What lines below contain the word "name"? Please pull each one out.
** Opening Available data block **
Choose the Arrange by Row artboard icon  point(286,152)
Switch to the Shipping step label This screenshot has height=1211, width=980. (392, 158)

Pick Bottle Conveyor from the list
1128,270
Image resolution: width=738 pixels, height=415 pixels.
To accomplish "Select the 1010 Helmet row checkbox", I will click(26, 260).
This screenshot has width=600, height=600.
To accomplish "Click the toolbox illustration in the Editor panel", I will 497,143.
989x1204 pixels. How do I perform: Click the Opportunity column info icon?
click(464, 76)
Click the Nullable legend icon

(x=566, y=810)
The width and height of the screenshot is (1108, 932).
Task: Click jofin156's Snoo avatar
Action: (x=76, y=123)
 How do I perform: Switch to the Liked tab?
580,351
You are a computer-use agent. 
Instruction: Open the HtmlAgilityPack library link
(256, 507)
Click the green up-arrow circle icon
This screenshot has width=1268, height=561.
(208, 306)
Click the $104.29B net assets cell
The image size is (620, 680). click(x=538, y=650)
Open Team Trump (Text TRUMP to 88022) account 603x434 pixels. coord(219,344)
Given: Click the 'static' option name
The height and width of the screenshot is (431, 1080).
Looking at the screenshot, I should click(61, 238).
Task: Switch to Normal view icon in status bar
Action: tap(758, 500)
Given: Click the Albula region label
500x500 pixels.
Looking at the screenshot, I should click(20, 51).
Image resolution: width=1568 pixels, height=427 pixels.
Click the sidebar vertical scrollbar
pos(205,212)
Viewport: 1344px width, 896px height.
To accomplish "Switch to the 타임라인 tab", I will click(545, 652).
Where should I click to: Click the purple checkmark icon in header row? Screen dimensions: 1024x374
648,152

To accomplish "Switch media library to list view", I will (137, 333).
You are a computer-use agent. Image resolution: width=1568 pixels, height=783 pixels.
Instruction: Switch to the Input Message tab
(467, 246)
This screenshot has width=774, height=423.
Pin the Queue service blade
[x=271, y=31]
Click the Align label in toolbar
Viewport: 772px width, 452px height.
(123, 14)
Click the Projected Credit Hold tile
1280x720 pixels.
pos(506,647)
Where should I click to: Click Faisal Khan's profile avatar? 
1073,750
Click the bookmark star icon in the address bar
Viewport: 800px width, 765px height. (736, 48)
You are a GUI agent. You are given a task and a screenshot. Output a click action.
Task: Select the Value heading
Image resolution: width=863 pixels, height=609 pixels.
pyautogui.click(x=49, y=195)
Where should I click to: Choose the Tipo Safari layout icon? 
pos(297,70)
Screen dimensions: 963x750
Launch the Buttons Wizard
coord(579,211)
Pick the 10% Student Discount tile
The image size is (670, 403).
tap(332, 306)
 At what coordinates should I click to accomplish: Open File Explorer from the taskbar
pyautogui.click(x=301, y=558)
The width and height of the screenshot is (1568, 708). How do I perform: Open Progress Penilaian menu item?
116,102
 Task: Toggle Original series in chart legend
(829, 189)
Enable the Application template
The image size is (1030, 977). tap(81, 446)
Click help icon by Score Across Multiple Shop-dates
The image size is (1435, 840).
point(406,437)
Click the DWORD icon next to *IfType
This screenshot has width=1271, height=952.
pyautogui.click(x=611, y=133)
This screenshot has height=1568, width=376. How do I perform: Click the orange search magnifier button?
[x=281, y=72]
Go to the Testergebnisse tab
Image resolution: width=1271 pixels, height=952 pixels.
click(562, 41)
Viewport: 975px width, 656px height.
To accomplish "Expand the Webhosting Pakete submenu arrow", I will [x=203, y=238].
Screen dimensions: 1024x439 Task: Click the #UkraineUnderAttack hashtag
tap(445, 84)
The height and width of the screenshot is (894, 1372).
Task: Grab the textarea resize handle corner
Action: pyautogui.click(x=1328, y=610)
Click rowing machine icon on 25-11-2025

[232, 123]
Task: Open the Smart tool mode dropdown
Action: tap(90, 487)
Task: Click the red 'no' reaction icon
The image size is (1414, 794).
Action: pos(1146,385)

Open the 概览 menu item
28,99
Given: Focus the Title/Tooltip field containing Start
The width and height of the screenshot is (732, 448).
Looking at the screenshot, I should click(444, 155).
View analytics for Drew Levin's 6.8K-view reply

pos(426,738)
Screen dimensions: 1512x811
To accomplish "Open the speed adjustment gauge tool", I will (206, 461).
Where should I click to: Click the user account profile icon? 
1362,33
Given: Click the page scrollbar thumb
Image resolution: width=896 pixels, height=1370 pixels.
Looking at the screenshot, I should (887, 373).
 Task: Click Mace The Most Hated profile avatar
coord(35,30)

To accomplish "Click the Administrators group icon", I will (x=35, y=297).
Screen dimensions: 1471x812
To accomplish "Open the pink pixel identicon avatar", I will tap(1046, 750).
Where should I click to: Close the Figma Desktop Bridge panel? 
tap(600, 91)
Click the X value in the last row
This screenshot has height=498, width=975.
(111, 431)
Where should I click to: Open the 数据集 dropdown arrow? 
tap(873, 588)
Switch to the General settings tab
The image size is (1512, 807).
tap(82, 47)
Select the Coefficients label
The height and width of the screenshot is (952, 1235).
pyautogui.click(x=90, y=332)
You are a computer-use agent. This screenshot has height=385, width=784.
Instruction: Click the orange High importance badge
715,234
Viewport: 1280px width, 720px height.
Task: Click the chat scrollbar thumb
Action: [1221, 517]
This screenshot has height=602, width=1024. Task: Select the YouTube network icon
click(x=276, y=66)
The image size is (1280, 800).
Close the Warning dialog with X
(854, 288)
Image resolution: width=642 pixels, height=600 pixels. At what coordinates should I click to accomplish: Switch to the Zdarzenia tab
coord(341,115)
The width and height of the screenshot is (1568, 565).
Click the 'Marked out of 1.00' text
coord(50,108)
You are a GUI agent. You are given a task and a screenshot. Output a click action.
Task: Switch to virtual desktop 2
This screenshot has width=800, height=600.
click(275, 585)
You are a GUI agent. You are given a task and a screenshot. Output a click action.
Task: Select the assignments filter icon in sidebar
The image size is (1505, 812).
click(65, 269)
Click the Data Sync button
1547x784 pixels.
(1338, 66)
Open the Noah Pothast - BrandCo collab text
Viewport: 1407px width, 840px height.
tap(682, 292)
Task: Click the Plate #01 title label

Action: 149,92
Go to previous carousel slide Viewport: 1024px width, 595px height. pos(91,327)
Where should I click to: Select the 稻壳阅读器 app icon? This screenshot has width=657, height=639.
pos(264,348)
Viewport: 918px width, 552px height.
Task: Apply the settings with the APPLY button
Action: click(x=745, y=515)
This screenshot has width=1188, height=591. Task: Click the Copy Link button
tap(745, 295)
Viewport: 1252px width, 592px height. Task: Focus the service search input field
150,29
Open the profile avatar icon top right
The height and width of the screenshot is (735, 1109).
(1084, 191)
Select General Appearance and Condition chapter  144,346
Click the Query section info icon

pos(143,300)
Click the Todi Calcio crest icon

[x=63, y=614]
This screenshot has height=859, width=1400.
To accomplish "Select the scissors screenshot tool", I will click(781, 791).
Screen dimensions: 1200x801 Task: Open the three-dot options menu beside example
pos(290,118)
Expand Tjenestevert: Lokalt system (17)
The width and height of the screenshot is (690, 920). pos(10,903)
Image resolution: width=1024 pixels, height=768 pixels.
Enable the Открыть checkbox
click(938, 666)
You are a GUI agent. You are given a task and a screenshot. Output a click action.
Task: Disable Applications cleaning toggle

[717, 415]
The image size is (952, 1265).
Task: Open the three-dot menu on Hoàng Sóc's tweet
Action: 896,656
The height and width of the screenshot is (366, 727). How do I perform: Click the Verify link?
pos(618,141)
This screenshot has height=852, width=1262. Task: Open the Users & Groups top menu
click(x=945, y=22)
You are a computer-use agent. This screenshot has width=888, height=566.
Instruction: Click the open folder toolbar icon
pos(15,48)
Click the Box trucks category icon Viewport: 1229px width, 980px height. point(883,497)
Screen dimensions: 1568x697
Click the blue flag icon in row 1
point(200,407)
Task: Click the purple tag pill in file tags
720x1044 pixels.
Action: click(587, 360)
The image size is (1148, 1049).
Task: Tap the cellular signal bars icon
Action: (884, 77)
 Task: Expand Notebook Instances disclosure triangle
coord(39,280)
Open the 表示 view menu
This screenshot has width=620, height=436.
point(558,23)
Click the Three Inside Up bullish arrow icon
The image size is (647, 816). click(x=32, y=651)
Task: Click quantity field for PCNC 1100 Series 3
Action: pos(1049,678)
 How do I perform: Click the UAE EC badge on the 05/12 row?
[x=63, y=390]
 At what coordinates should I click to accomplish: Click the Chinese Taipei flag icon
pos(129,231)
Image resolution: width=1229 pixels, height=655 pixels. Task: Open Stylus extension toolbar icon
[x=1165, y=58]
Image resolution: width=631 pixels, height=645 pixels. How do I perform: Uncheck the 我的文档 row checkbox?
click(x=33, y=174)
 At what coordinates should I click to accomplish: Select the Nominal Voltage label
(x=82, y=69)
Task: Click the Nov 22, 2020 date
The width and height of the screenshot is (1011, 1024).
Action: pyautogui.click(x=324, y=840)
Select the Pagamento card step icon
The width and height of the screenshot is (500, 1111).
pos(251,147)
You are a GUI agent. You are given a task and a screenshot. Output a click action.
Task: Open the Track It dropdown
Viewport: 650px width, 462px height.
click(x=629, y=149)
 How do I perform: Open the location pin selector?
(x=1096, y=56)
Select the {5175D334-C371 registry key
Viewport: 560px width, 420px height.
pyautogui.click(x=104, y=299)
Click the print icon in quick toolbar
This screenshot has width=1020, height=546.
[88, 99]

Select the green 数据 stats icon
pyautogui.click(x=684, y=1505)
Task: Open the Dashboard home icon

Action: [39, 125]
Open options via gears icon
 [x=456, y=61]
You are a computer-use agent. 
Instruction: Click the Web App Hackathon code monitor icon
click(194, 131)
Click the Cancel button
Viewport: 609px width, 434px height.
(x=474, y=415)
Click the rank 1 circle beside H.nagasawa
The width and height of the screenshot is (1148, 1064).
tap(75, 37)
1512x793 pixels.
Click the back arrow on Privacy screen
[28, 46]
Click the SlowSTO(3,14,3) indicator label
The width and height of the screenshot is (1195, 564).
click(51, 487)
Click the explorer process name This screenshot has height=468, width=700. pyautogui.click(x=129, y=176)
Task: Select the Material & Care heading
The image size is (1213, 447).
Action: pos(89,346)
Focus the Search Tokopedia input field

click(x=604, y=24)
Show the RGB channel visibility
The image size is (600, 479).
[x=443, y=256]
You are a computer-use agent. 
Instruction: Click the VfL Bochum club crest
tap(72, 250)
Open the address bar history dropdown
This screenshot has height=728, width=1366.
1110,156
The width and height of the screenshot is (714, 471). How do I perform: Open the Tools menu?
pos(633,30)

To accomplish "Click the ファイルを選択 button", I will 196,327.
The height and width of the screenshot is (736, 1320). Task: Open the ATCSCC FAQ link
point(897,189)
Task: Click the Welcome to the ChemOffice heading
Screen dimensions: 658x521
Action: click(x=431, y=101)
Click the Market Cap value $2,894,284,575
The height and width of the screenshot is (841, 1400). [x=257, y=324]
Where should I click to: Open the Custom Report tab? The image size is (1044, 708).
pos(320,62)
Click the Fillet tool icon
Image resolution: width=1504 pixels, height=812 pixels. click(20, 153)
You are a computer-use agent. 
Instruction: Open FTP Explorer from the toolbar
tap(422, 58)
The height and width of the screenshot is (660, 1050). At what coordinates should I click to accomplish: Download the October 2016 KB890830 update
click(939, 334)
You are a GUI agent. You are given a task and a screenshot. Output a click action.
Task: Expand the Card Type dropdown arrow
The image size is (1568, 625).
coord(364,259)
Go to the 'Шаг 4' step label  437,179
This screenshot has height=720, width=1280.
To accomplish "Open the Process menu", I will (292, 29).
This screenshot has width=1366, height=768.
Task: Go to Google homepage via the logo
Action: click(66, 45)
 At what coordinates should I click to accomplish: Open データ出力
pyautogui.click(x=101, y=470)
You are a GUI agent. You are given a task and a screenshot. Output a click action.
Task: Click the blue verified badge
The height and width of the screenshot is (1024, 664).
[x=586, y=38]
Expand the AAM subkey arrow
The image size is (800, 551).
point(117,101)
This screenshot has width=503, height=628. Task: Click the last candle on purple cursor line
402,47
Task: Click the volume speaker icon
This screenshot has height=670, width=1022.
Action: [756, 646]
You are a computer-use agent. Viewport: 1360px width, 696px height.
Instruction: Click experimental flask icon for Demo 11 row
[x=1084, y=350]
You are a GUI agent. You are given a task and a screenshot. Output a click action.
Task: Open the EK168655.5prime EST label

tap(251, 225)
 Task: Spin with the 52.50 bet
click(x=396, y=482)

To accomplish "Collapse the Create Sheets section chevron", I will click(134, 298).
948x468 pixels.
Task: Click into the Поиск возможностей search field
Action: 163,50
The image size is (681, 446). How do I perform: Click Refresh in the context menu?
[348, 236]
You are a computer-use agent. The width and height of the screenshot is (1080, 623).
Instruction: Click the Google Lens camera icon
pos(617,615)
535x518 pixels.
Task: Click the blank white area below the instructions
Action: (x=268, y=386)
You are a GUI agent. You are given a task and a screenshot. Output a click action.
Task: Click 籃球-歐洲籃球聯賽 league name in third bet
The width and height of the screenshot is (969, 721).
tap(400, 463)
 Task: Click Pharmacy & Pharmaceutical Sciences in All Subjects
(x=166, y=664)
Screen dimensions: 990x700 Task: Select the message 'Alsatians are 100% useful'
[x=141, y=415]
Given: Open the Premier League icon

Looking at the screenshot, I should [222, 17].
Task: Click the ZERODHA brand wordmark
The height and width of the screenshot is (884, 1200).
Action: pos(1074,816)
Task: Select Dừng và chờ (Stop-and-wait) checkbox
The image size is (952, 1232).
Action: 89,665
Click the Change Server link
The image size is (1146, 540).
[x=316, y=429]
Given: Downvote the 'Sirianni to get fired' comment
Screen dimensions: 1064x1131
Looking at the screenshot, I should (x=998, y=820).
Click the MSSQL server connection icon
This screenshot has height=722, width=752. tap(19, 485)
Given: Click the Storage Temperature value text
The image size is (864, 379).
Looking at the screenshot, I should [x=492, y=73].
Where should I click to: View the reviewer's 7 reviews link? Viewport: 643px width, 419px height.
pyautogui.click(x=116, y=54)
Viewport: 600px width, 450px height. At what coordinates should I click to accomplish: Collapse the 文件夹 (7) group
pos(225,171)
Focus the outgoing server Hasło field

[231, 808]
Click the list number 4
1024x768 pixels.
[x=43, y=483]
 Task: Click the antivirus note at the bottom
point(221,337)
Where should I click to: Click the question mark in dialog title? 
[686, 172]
** Closing Available data block **
* Output
Given: Click the 'static' option name
Click the explorer process name This screenshot has height=468, width=700. pyautogui.click(x=129, y=176)
Task: Click 籃球-歐洲籃球聯賽 league name in third bet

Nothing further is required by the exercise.